National Historic Heritage of Brazil
- Designated: 1943
- Reference no.: 286

= House at Rua da Matriz, no. 9 =

The House at Rua da Matriz, no. 9 (Casa da Praça Rodrigues Lima, nº 105) is a historic residence in Santo Amaro, Bahia, Brazil. It is also known as the House at the Praça da Purificação, 9 (Sobrado à Praça da Purificação, 9) or Sobrado de Bijú. It is an urban sobrado, or manor house, of the 19th century. Like other Bahian urban sobrados and convents of the period, it has a belvedere. It is located within the Historic Center of Santo Amaro, and is one of many historic structures surrounding the Praça da Matriz. The house is located on the square and looks out towards Parish Church of Our Lady of Purification. It now functions as the State University of Santo Amaro, Campus Avançado de Santo Amaro. It was listed as a historic structure by the National Institute of Historic and Artistic Heritage in 1943.

==History==

The inscription on the door of the house indicates 1804 as the likely year of construction. Francisco Lourenço de Araújo (1816-1893), the Baron of Sergy and a figure in the Paraguayan War, was born in the house in 1816. The judge Joaquim José Pinheiro de Vasconcellos (1788-1884) and Antonio José Duarte de Araújo Gondim (1782-1826), General Ombudsman of Bahia, met with Miguel Calmon du Pin e Almeida (1796-1865) and others to discuss the Brazilian position on independence at the Lisbon Court. Otávio de Castro Simões and Luciano Martins de Castro Simões sold the house in 1946 to Asclepíades Moreira de Castro. It later became the property of the State University of Santo Amaro.

==Structure==

The House at Rua da Matriz, no. 9 is a two-story residence with mixed masonry walls and internal brick pillars that support the floors and roof. It has a trapezoidal plan with central circulation. The windows have lintels in a depressed arch with borders finely worked in mortar, in the style of Dona Maria I. The interior is well preserved. The stairway railings, door, and window frames remain.
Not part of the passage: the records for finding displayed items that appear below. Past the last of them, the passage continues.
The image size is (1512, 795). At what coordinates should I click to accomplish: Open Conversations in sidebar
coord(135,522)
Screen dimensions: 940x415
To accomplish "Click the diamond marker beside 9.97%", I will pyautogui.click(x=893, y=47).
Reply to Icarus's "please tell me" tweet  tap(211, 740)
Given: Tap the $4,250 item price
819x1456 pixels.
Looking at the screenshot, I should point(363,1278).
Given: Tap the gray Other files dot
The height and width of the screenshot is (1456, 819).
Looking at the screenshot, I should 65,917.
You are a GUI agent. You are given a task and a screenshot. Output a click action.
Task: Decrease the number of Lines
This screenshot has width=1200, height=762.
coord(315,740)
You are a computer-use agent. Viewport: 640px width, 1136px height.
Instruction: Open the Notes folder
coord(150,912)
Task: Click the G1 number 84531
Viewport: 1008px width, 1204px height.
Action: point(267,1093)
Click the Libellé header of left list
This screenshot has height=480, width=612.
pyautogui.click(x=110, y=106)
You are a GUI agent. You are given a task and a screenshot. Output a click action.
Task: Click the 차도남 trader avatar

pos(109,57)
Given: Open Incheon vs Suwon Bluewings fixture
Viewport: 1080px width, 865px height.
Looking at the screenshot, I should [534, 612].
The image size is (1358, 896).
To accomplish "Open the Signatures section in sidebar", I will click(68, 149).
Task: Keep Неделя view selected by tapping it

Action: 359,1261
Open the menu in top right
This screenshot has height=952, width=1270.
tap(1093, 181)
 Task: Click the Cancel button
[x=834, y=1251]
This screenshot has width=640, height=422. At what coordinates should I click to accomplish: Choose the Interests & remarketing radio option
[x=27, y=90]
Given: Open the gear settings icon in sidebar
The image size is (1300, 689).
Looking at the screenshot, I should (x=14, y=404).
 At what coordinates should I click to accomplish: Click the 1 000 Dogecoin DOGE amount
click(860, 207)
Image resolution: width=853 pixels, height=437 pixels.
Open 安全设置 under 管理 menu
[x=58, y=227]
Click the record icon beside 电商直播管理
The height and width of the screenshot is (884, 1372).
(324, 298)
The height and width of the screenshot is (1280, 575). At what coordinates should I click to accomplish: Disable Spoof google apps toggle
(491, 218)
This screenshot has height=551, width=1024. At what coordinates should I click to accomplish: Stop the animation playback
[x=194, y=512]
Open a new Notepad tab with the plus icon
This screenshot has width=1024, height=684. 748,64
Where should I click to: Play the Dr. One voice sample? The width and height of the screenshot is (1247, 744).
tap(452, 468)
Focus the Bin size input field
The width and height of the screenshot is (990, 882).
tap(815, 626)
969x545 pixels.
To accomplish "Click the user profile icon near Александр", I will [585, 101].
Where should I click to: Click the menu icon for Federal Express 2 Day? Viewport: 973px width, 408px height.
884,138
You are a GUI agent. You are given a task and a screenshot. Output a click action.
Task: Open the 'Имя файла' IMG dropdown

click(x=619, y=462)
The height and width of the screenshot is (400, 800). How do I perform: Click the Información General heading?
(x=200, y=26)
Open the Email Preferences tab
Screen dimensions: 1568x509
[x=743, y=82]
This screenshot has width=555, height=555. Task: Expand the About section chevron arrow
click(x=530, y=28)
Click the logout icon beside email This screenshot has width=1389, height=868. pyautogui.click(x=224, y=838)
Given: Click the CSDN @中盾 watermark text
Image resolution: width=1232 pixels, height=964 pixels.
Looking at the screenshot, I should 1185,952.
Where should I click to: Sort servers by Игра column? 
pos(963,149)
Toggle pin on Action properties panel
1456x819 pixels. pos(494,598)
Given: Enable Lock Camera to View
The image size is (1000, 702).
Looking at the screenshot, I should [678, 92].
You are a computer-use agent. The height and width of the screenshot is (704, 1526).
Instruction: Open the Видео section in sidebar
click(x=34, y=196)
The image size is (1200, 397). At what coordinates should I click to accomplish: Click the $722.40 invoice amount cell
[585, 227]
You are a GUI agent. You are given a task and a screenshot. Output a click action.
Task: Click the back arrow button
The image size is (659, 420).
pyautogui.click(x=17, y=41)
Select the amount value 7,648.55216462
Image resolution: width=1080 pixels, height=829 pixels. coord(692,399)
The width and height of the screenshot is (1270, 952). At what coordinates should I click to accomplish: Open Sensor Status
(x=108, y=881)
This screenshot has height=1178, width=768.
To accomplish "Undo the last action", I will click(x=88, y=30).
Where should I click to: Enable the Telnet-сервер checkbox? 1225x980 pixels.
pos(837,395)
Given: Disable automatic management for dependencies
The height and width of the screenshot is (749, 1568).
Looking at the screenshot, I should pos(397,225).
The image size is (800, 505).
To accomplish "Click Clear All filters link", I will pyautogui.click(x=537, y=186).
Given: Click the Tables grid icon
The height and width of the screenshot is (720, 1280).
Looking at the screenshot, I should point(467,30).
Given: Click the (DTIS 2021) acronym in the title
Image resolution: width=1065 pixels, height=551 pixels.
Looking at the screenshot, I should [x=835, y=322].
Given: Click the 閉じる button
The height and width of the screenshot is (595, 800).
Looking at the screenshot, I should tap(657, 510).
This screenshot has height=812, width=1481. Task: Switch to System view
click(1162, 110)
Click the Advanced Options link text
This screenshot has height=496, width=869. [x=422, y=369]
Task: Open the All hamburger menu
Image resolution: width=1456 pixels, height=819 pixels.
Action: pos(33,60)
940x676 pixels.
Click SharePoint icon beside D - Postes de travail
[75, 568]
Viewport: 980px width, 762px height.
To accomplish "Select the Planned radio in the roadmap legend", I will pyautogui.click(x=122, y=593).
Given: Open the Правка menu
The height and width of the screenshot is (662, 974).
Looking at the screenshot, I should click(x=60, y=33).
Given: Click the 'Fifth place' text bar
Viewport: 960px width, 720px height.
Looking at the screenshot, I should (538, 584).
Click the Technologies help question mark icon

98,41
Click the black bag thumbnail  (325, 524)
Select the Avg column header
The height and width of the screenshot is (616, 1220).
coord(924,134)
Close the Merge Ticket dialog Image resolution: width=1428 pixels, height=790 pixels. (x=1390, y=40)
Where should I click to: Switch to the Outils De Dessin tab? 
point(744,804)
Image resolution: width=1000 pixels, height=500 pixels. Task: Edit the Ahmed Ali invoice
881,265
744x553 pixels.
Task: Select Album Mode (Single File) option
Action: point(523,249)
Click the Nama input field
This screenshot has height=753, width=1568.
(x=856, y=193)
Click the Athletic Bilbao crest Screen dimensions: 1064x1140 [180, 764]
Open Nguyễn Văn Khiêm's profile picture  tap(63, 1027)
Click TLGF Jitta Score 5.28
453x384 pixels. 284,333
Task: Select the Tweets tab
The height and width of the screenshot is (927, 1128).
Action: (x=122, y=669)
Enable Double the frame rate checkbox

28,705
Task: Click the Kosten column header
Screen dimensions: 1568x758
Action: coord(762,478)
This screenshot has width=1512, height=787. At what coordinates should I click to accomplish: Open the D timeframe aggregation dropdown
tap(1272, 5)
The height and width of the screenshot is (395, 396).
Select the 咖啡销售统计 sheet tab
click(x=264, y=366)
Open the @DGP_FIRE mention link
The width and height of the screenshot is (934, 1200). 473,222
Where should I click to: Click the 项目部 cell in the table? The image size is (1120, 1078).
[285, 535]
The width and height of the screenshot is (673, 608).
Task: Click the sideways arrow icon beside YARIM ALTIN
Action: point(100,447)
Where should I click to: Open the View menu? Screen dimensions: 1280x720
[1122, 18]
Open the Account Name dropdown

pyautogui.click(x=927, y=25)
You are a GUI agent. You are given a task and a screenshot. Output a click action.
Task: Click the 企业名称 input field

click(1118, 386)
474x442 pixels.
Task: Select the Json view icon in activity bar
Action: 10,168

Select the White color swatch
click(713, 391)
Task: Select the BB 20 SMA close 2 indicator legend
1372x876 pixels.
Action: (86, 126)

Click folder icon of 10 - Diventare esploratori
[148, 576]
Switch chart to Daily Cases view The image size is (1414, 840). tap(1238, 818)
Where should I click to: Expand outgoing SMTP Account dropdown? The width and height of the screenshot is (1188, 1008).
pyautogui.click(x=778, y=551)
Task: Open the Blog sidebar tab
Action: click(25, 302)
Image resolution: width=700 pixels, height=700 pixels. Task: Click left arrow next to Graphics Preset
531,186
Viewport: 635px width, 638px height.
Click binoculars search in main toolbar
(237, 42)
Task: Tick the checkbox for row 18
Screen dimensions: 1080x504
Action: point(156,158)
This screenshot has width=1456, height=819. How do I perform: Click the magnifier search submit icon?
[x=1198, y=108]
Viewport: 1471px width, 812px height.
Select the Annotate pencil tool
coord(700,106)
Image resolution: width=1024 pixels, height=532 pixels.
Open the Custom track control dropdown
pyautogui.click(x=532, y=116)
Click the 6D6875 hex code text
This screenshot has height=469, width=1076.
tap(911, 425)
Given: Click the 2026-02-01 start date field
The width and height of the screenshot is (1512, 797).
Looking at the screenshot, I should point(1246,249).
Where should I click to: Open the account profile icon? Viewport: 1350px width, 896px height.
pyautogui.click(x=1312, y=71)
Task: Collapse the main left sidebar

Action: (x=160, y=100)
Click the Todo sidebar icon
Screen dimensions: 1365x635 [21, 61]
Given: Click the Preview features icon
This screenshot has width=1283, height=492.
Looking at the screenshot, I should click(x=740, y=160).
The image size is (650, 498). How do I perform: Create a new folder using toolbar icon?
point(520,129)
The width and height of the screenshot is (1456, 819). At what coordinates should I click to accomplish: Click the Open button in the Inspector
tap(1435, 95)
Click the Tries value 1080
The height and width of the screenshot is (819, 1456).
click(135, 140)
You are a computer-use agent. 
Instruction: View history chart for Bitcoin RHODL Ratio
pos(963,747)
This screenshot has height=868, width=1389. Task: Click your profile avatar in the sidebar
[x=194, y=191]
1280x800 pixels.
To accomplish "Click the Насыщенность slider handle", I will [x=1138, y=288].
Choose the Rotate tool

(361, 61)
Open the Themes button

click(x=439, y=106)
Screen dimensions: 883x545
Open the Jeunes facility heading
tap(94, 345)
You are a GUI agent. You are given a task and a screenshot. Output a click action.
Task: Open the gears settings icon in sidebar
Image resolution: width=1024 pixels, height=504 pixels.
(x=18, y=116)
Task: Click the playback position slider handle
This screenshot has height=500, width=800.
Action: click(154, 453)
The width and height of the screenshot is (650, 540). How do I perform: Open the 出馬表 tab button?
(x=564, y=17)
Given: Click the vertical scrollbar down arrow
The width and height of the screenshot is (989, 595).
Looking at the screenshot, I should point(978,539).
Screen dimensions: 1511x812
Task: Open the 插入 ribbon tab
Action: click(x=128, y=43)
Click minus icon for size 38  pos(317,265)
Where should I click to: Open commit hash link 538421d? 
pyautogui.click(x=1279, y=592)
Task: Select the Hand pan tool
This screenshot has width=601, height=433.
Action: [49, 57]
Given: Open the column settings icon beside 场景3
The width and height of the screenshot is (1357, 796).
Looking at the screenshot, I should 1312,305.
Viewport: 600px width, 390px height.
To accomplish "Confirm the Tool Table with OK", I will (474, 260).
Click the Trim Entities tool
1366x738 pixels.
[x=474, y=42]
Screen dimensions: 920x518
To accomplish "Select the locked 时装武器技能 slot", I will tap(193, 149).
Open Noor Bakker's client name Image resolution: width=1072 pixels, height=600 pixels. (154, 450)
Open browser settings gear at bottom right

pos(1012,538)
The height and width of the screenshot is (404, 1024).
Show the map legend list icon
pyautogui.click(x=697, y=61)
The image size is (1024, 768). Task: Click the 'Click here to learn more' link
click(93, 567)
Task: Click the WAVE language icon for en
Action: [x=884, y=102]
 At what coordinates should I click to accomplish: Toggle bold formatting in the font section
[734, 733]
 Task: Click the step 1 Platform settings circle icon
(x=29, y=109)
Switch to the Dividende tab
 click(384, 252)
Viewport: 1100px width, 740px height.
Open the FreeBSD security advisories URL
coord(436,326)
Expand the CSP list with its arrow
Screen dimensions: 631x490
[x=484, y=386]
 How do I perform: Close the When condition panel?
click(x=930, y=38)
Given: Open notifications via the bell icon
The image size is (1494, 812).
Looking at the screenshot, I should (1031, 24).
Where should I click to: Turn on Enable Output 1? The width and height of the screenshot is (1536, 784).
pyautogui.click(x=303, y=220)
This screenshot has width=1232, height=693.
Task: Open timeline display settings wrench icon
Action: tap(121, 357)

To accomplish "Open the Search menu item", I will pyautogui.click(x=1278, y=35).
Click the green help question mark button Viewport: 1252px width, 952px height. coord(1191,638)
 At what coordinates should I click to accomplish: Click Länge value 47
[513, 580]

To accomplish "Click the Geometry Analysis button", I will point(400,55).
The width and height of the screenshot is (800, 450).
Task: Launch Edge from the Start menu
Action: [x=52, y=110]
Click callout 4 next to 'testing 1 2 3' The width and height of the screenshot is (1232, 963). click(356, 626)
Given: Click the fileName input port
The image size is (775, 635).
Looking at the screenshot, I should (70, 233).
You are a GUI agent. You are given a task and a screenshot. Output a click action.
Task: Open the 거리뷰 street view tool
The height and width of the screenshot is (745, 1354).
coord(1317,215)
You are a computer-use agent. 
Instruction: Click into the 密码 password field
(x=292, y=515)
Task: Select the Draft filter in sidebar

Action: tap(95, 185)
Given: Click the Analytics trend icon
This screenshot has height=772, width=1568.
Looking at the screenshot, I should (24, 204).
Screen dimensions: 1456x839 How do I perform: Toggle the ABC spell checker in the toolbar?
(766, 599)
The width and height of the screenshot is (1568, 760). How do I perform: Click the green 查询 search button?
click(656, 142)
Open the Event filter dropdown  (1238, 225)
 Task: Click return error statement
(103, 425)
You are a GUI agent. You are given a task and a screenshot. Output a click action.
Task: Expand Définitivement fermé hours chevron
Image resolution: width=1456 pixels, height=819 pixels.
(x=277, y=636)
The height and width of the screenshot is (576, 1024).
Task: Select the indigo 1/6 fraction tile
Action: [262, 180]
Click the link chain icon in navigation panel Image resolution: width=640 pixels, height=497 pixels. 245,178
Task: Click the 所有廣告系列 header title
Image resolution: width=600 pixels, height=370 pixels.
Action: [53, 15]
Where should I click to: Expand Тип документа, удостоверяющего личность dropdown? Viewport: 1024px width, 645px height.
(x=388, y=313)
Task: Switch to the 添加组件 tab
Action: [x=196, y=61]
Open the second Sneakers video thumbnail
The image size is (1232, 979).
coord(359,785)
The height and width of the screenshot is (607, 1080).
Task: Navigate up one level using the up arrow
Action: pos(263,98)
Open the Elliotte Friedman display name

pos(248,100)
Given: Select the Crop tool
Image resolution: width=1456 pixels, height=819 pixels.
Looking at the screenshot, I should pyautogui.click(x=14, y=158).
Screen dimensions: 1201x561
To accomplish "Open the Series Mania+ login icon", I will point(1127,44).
The original building was later attached to a building that culminates in a wide glazed veranda.

==Protected status==

The House at Rua da Matriz, no. 9 was listed as a historic structure by the National Institute of Historic and Artistic Heritage (IPHAN) in 1943 under inscription number 286. IPHAN carried out general repairs to the house in 1956 and 1974/1975.

==Access==

The House at Rua da Matriz, no. 9 is not open to the public and may not be visited.